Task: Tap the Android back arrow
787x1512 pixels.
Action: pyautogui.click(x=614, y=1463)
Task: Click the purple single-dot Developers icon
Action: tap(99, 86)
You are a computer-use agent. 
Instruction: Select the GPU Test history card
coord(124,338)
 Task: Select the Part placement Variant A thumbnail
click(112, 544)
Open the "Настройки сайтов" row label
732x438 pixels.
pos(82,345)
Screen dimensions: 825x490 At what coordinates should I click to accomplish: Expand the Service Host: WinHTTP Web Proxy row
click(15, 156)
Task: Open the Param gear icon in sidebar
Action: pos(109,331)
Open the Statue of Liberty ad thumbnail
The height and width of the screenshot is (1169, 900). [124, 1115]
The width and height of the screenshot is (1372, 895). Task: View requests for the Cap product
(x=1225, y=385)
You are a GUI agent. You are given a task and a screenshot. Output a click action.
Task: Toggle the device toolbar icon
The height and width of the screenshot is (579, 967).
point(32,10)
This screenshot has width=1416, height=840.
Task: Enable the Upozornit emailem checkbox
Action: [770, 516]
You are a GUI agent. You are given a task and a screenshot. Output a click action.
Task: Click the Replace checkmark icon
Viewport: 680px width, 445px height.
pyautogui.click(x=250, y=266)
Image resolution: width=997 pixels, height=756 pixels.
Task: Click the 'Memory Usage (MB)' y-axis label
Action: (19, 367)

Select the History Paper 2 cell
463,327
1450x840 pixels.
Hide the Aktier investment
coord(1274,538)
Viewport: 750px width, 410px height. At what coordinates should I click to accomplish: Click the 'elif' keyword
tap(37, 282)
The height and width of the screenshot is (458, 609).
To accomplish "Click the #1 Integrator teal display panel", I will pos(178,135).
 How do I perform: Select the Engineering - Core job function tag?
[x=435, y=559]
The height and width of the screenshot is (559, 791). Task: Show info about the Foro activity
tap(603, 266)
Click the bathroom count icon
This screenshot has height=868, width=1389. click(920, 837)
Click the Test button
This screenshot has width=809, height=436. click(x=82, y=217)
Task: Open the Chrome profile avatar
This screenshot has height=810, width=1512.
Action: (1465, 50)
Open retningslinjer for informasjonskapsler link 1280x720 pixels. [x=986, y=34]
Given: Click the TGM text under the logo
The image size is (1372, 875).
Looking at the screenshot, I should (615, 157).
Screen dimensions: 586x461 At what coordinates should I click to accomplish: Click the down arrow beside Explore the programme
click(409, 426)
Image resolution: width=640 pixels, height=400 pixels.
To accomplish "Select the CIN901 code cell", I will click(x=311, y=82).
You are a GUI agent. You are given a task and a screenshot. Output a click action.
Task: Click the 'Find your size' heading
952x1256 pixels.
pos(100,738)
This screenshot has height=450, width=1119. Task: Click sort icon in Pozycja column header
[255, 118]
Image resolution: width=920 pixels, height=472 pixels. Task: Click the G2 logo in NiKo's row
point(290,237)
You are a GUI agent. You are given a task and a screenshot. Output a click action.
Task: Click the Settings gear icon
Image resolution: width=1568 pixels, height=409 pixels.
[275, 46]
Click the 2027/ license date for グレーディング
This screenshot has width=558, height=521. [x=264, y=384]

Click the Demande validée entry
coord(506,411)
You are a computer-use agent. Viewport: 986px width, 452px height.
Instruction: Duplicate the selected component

Task goal — Go through the data and return each line where the word "computer" appears.

Your solution —
You are a computer-use agent. 
You are a computer-use agent. Viewport: 986px width, 452px height.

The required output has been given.